If you like the idea of really being at home with your business, then running a B&B could be perfect for you. From a guest's perspective, a well-run B&B can be more comfortable than a hotel, offering homely surroundings and a relaxed atmosphere. They can be a home-from-home and a welcome respite for weary travellers.
A B&B is different from a hotel in that it's generally more basic. You will offer a bed for your guests to sleep in, and a full breakfast before they check out. No gyms, no health spas and no concierge service. It is also different in that your home is at the centre of it.

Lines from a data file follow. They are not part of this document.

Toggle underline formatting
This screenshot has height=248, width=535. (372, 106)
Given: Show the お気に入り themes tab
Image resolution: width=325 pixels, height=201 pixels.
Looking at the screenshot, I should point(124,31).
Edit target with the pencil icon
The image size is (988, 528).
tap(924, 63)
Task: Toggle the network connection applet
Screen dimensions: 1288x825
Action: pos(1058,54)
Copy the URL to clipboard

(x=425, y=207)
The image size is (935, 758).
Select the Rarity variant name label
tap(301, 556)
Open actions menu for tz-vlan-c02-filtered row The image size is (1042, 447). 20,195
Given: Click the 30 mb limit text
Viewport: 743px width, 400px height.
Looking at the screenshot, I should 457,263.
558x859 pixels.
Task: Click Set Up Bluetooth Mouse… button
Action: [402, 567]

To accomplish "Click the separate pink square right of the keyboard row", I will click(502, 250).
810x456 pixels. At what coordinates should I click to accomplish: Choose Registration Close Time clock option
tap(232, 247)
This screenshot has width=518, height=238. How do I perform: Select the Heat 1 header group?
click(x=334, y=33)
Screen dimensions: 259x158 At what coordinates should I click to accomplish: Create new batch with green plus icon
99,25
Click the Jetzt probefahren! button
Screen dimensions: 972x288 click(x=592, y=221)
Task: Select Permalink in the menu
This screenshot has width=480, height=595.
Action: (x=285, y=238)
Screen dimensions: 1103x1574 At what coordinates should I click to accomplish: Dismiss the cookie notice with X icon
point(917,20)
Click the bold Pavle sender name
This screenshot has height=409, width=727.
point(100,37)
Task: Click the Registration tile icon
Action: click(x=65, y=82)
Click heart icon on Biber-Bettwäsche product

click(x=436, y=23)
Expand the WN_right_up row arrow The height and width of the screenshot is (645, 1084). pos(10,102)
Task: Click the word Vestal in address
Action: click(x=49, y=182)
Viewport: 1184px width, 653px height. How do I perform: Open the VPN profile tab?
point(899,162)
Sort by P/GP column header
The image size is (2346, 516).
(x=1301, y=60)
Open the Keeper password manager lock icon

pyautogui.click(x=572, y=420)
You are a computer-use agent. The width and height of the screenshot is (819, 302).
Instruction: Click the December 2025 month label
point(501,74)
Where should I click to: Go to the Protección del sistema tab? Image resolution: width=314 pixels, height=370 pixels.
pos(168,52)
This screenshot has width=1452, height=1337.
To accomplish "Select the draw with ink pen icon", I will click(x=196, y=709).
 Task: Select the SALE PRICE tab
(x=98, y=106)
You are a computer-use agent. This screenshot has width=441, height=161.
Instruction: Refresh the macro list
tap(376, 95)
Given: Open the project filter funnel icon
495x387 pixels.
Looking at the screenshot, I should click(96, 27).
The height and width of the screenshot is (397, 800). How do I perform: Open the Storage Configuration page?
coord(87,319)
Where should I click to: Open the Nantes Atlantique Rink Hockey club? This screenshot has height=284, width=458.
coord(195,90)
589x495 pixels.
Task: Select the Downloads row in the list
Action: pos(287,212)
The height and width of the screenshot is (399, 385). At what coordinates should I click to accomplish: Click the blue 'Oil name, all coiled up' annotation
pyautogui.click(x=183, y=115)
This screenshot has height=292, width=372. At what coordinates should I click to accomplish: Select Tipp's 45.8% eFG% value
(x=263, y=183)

“It’s different from other small businesses in that it’s domestically based and you’re living with the business,” explains Janet Beale, who runs The Bed & Breakfast Business course in Kendal, Cumbria for people wanting to start their own B&B. “The majority of our students live in their home. We address the issue of having your domestic privacy invaded, as the business becomes interwoven with daily life.”
Who is it suited to?
Given that you are effectively opening your home to strangers, you are blurring the edges between your business and your home life so you need to be confident and happy with the arrangement. To a certain extent, it's a creative profession: you have to enjoy cooking and making your accommodation as pleasant and welcoming as possible. It’s also something of a lifestyle business, a job that many people will undertake with their partners.
Beale, who has also run her own B&B since 1991, says that what stage your family’s life is at is important: “It’s difficult with small children, as their needs for breakfast and so on occur at the same time as your guests. Even if you have a separate flat that you live in, you still have to have a bell to be on call.”
** Image courtesy of Koschi on Flickr
There are two stereotypical images of the B&B. One is the basic boarding house of old, when taking a holiday was a luxury. The other is the idyllic country cottage with rose gardens and cream teas on the lawn.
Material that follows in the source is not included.